PS: I think the quality is pretty good coming out of the cable box..
And love them.
It just goes to show that if you start with a 12" inch sealed box and add even five and dime drivers (plus a somewhat complicated crossover), you have the makings of a speaker you can't go wrong with.
You can punch holes in it, do anything you want with it and perhaps improve the sound a bit, but the differences are always small.
These were the general mold of the speakers that hooked all of us years and years ago...no?
Observe, before you think. Think before you open your yap. Act on the basis of experience.
I wonder if you are hearing a simple difference between woofer sizes. What is the size of the woofer of the LS3/5A, 5"? If so, it appears to the eye from your pic that the bass driver in the ADS is about 8", which would be a world of difference in bass/mid-bass performance. That alone would likely make the ADS far more appealing, larger sounding, more relaxed. Typically when a person has been hearing a smaller bass driver for months/years, then switches to a speaker of any brand that has a larger bass driver, the reaction is much as you have stated, an initial "wow" that suggests it is holistically superior. Regardless of the quality of construction/crossover parts, etc, the initial reaction will likely favor the ADS if its woofer is much larger.
$400 34 years ago was a sizable sum of about an equivalent $1,150 today. I think that today one can get similar sound for a lot less, perhaps half the amount spent on those speakers back then. The point is that performance for the dollar has shot skyward, imo. Even the much discussed Insignia two way speakers from about two years ago, the ones with 6" concentric driver for $50/pair at the time - I still have a set, and gave one set to my son as a college knock around speaker - like the LS3/5A might outshine the ADS in midrange. So, for a fraction of the cost adjusted for inflation, excellent performance can be gotten cheaper than back then.

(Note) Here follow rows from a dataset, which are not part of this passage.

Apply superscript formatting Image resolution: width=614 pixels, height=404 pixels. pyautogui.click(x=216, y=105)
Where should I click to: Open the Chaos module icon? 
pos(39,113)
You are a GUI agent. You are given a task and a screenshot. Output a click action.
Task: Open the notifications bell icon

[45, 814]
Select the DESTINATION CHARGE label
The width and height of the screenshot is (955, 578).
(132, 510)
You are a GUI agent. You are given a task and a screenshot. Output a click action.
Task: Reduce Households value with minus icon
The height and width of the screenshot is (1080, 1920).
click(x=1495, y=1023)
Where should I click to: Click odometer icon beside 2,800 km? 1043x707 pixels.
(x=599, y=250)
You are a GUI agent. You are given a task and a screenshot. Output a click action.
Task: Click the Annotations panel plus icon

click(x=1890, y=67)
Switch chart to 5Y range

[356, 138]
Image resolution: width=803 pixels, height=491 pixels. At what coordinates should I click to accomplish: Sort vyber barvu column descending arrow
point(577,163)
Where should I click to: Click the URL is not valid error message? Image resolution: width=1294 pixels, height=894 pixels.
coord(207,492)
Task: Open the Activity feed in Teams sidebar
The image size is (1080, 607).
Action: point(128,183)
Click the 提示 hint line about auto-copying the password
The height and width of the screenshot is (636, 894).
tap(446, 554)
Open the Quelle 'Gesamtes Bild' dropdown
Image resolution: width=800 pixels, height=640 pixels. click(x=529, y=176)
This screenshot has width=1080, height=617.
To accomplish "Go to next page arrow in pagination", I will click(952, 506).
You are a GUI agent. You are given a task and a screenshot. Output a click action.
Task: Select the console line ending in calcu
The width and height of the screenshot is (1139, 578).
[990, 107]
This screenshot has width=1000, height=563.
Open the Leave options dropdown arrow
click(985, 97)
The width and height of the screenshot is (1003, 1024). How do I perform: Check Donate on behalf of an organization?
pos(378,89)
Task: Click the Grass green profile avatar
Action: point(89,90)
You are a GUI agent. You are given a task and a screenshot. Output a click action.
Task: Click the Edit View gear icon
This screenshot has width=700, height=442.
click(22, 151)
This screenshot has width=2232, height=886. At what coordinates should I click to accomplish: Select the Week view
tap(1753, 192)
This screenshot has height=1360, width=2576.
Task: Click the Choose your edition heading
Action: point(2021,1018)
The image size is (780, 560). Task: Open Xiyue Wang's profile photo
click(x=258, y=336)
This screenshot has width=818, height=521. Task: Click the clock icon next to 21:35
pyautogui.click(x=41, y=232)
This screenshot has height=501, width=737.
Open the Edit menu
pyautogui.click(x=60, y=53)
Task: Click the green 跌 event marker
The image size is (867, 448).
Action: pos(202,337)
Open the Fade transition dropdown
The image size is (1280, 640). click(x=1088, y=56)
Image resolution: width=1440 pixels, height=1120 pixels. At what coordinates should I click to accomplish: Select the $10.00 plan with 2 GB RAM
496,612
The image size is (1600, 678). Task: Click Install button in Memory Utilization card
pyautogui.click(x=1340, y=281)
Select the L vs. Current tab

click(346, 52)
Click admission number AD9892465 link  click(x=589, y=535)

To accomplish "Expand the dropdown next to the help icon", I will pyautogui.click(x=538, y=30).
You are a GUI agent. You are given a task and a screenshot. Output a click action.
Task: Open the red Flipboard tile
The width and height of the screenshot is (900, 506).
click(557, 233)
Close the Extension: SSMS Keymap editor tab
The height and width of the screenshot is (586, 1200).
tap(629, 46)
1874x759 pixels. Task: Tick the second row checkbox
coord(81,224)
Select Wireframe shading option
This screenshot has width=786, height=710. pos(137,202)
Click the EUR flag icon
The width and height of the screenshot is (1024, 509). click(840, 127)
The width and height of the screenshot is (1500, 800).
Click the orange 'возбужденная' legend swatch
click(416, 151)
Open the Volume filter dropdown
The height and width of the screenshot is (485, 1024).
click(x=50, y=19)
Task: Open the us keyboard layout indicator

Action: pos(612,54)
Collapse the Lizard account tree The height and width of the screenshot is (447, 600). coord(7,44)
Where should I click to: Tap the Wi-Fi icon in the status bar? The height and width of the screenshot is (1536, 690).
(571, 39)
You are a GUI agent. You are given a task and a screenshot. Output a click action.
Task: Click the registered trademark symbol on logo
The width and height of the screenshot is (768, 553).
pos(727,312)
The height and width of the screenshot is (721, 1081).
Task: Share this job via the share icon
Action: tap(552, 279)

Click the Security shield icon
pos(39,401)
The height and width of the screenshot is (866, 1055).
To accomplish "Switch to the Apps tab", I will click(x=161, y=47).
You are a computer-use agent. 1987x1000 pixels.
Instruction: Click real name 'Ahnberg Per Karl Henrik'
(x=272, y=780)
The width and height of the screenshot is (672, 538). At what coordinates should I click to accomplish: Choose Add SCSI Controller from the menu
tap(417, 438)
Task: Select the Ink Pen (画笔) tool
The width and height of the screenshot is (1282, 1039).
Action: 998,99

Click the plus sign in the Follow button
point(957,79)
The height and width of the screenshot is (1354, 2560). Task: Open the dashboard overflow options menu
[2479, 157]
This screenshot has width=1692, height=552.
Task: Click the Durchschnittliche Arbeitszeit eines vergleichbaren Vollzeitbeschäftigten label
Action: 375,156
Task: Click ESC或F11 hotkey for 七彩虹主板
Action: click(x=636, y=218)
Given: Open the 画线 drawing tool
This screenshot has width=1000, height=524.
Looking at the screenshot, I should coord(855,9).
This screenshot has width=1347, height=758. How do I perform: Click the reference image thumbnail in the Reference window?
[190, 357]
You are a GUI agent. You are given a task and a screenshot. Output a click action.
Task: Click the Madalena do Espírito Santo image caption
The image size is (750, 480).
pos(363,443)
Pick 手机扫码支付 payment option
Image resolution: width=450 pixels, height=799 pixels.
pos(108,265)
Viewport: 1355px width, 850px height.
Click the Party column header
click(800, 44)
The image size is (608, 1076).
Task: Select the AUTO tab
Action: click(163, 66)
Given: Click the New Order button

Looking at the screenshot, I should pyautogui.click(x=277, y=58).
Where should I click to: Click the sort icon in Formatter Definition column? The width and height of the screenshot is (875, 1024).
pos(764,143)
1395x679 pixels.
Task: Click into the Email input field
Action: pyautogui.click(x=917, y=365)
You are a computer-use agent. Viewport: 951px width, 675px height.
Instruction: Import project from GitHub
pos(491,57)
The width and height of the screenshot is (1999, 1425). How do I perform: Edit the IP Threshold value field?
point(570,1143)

Another primary difference in sound quality is the prevalence today of bookshelf speakers with far more advanced tweeters. The tweeters today are increasingly ribbons, which are far more pristine than domes, if you want better resolution. So, if you were to remain in the soft/hard dome two-way sector, then, yes, things may not have changed all that much. But why? We have a lot more choice today, and I would suggest with a lot better sound quality for perhaps less than what was spent on the ADS speakers back then.
The greatest impediment to advancing an audiophile system is the audiophile.
resolution or full range. What is magical, and what no tech advance has improved, is a sweet, life-like midrange. Period. This is also true of the early Quads.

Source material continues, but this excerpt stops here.